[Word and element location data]
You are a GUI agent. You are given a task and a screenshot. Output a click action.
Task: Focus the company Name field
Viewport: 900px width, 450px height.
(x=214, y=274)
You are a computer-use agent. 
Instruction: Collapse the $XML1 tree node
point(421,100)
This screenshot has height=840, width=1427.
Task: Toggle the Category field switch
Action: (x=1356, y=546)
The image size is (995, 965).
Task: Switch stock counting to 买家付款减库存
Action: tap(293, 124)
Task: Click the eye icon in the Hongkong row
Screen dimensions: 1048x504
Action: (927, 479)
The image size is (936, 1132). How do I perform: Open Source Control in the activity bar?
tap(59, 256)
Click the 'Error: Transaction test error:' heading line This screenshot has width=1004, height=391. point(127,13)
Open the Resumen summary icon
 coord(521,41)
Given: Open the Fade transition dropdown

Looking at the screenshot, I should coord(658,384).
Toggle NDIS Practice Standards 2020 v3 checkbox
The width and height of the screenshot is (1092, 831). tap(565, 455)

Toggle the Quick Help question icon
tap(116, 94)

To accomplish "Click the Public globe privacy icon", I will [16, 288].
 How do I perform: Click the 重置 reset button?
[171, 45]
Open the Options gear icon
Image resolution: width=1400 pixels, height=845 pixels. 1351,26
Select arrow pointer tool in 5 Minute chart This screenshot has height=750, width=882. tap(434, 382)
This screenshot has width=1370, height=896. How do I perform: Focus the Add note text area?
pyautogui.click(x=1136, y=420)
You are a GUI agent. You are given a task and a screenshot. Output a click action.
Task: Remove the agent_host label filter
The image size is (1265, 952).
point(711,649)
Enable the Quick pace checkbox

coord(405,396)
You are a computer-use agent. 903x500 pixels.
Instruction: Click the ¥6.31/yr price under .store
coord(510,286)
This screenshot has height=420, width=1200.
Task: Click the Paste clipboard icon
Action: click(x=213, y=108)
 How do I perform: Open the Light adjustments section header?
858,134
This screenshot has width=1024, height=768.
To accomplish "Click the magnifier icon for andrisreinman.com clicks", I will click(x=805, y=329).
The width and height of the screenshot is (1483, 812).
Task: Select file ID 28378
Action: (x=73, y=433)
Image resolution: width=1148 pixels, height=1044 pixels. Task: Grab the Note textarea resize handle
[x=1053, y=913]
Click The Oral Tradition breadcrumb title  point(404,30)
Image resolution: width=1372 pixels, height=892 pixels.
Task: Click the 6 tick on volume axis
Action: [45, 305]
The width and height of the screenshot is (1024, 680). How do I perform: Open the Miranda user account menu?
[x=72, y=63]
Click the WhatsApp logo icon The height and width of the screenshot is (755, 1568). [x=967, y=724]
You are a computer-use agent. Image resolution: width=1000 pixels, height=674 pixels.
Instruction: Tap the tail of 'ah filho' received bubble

- WORK TO BE COMPLETED: Copy word for word the part of the items above that starts with the line containing "This screenshot has width=1024, height=768." and continues through the end of the items.

- RESPONSE BELOW:
This screenshot has width=1024, height=768.
To accomplish "Click the magnifier icon for andrisreinman.com clicks", I will click(x=805, y=329).
The width and height of the screenshot is (1483, 812).
Task: Select file ID 28378
Action: (x=73, y=433)
Image resolution: width=1148 pixels, height=1044 pixels. Task: Grab the Note textarea resize handle
[x=1053, y=913]
Click The Oral Tradition breadcrumb title  point(404,30)
Image resolution: width=1372 pixels, height=892 pixels.
Task: Click the 6 tick on volume axis
Action: [45, 305]
The width and height of the screenshot is (1024, 680). How do I perform: Open the Miranda user account menu?
[x=72, y=63]
Click the WhatsApp logo icon The height and width of the screenshot is (755, 1568). [x=967, y=724]
You are a computer-use agent. Image resolution: width=1000 pixels, height=674 pixels.
Instruction: Tap the tail of 'ah filho' received bubble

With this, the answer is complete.